IS sits between technology and management, and that positioning opens more paths than most people realize, including some that didn't exist five years ago.
People ask me this more than any other question when I tell them I study Information Systems. "So what do you do with that?" Sometimes they ask it genuinely. Sometimes there is a kind of skepticism in the tone, as if IS is some orphaned degree caught between computer science and business, belonging fully to neither. I used to stumble through an answer. These days I think I have a cleaner one.
IS is one of the few fields where the core tension, how technology and organizations shape each other, is actually the research question rather than a background assumption. That positioning creates a surprisingly wide range of career paths, and in 2026 some of the newer ones feel more urgent than the traditional ones.
The traditional paths are still real. Systems analyst, IT manager, business analyst, project manager, and the long climb toward CIO or VP of IT are all careers that take an IS background seriously. The business analyst role in particular matches what IS training actually builds: someone who understands enough technology to talk to engineers and enough organizational context to translate for executives. My sense is that these roles remain steady demand even as job titles shift. What changes is the expectation that you also understand data pipelines, automation, or AI-assisted workflows. The "analyst" part of the title increasingly means something more technical than it did a decade ago.
The newer paths are where things get interesting. Product manager roles at technology companies now pull heavily from people who can think about both the artifact and the context it lands in. This is exactly the IS perspective: a product is not just code, it is code plus the organizational practices that form around it, the workarounds people build, the ways the tool changes the work rather than just supporting it. IS graduates who understand sociotechnical theory, even if they would never call it that on a resume, think about products this way naturally.
Data science is another path that has absorbed IS graduates well, but with a caveat. The technical floor has risen. Knowing R or Python, being comfortable with regression and text analysis and some machine learning basics, that is now closer to the entry point than a differentiator. What IS graduates can offer on top of that technical baseline is the organizational context. A data scientist who understands why organizations collect certain data, how it gets distorted by incentive structures, and what it means to actually implement a model inside a messy enterprise context is more useful than one who knows the math but has never worked near a real organization.
Digital transformation consulting has expanded enormously. This is probably the IS career path with the shortest gap between training and compensation, though the lifestyle trade-offs are real. Consulting at a strategy firm, a Big Four, or a boutique digital advisory practice pays well early and burns people out at a rate I find alarming from a distance. The work is real: clients genuinely need people who can diagnose technology adoption problems, design change programs, and communicate up to executives who do not want to hear about ERP implementation complexity. IS training maps onto this well. The risk is that consulting rewards speed and confidence over depth and hedging, which is precisely the opposite of academic training.
The academic path is the one I know closest, being inside it. It is slower and more uncertain than the others. The PhD itself takes four to six years depending on where you are and what your research involves. Then there is the job market. The academic IS job market is competitive, and placement into research universities, the R1 schools and top AACSB business schools where doctoral training typically points, requires publications in credible journals before you defend.

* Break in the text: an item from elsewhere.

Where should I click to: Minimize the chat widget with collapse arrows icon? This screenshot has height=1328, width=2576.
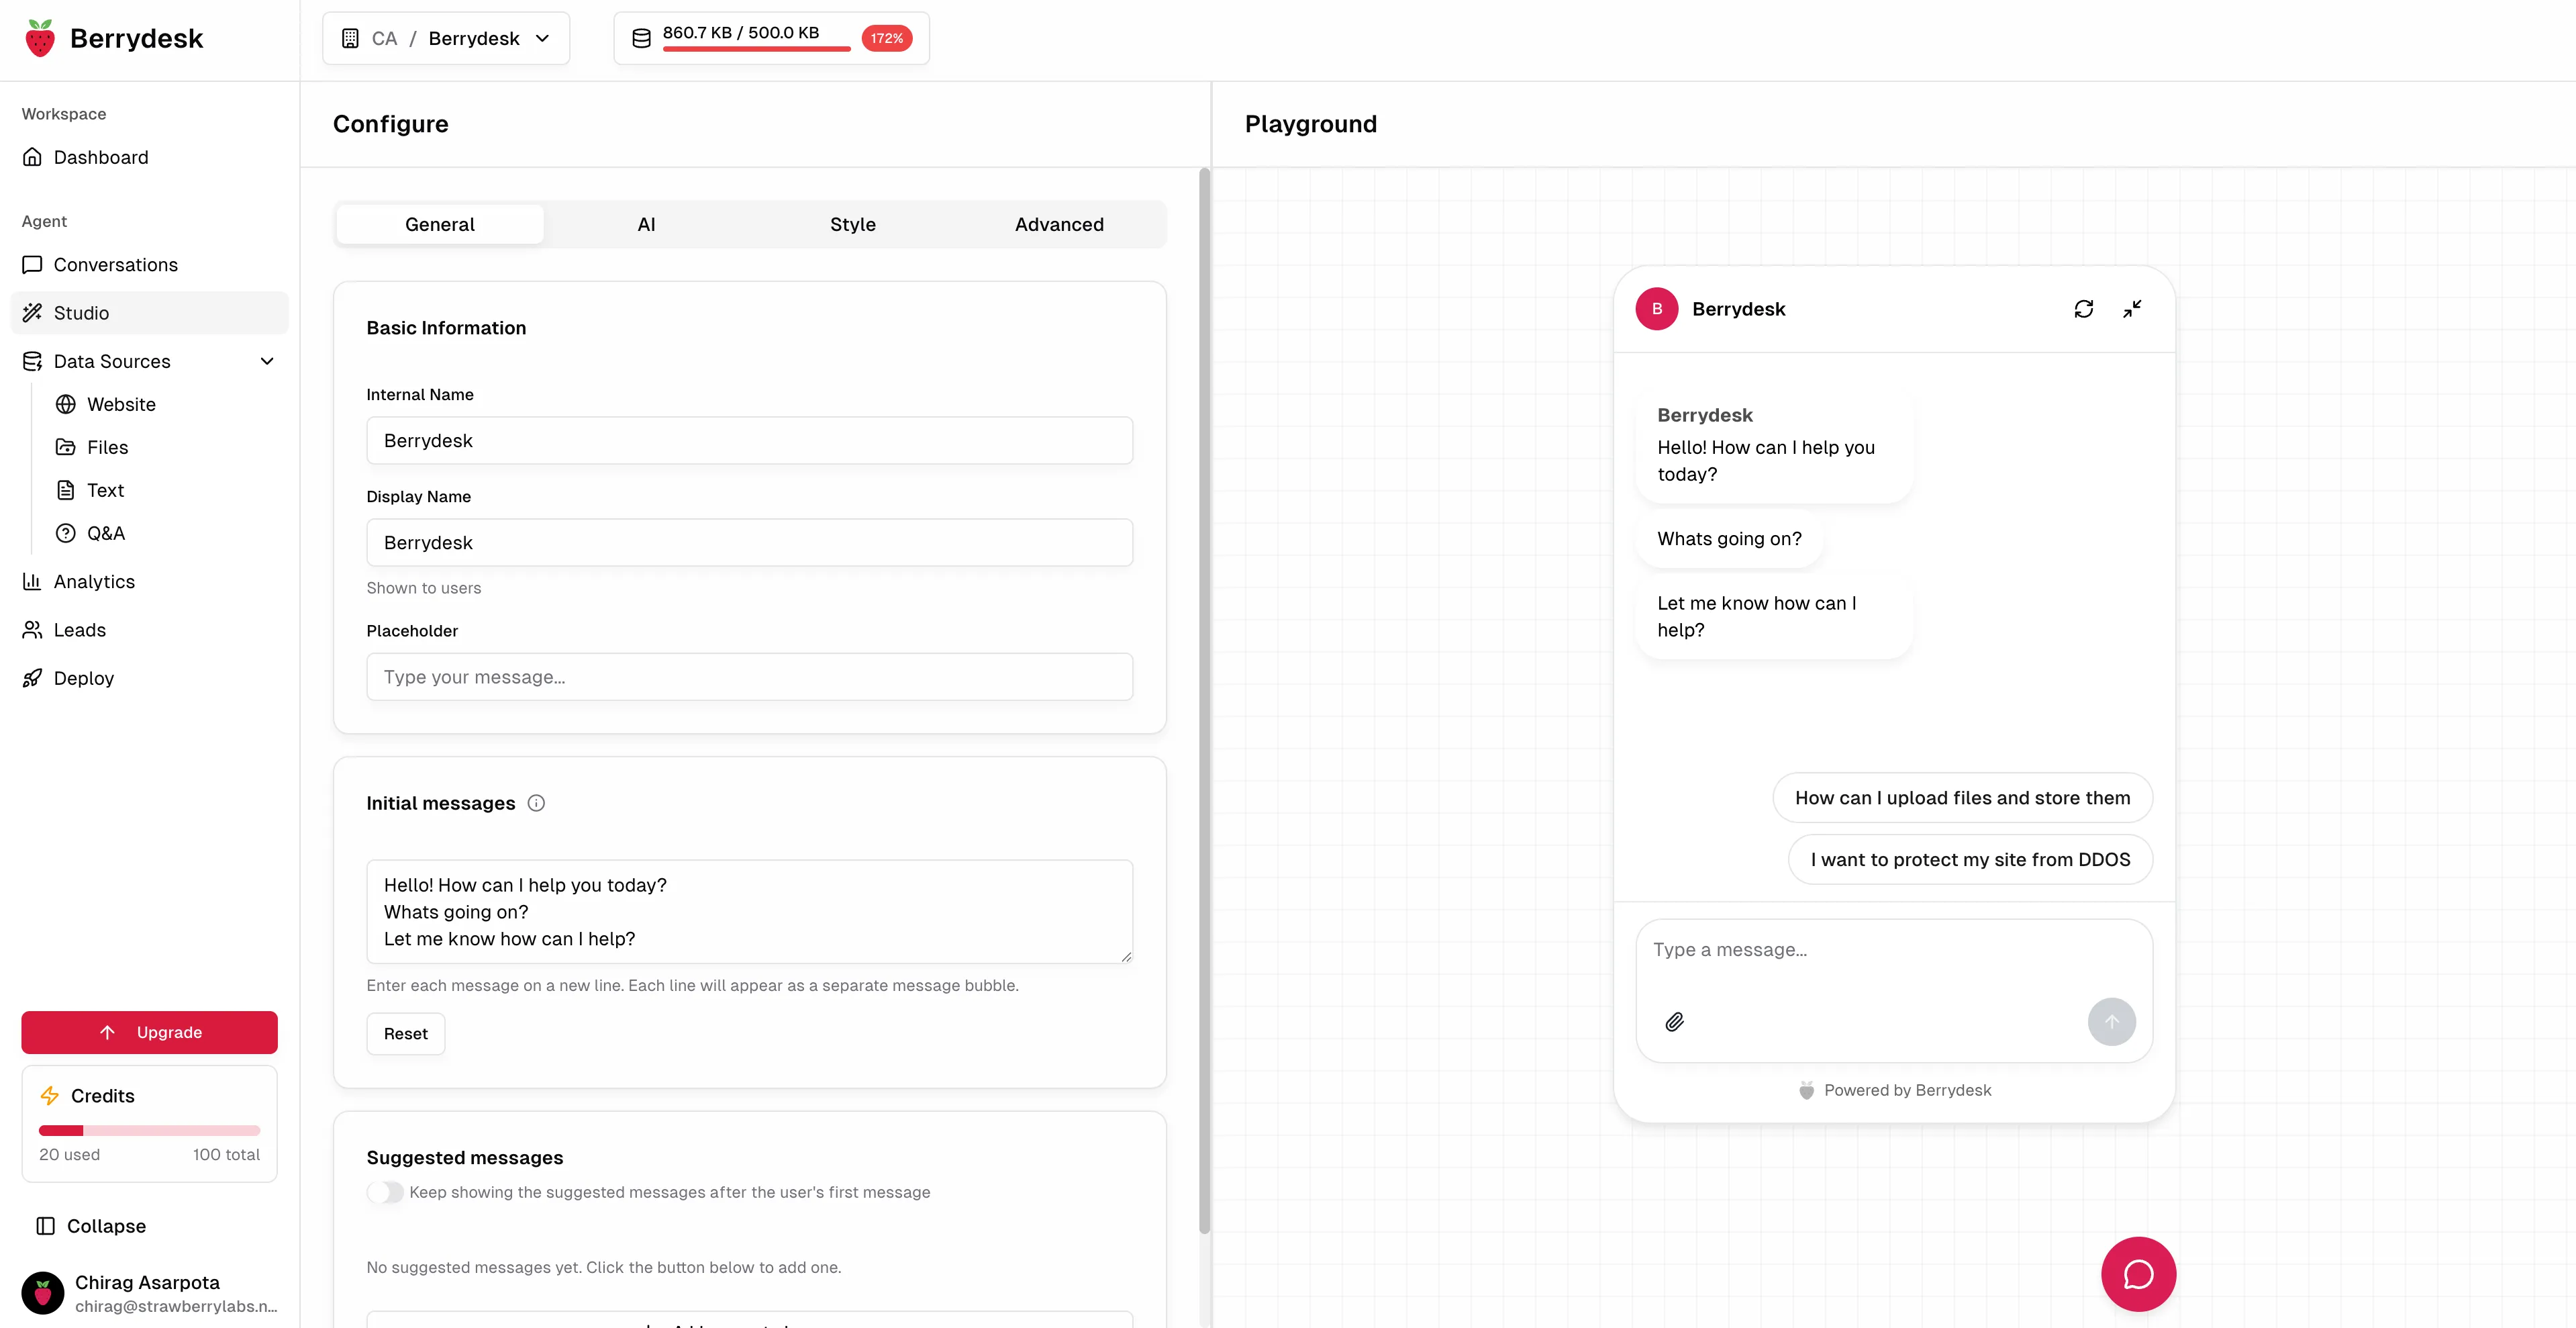pyautogui.click(x=2132, y=309)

The distinction between R1 research universities and teaching-focused institutions matters a lot for what the job actually looks like day-to-day. At an R1, you spend most of your time on research and doctoral supervision. At a teaching-focused school, the course load is heavier and research expectations are lower, though they still exist. Neither is better in some absolute sense. They are different careers that happen to share a job title.
What I find most compelling right now are the emerging paths that sit at the edge of what the field knows how to study. AI governance is one. Someone needs to figure out what good oversight of algorithmic systems actually looks like inside organizations, not just at the regulatory level, but in terms of internal practices, accountability structures, and the roles that humans play when AI is making or influencing decisions. This is an IS question. It sits at the intersection of technology design, organizational behavior, and institutional theory. The IS field is well-positioned to work on it, and the practical demand from organizations is real.
IS research itself as a practice is changing too. The kinds of questions that get funded and published increasingly touch AI, platform governance, digital health, and information security. A PhD student who can position their work at one of those intersections has more options than someone whose research sits in the middle of a well-established tradition without a clear connection to what organizations are struggling with right now.
Digital strategy consulting, distinct from the implementation-focused consulting I described earlier, is another path I see opening up. As more of what organizations do gets mediated by data and algorithmic systems, the strategic choices around technology architecture, data governance, and vendor relationships matter more and more. IS researchers and graduates who understand both the strategic logic and the technical realities are scarce in that space.
From where I sit at UNT, finishing my PhD and watching the job market carefully, I think the IS degree still has strong positioning. The tension that makes IS hard to explain at a dinner party, that it lives between disciplines and refuses to be just one thing, is actually the asset. The field studies the messy middle between technology and organization, and that middle is not going away.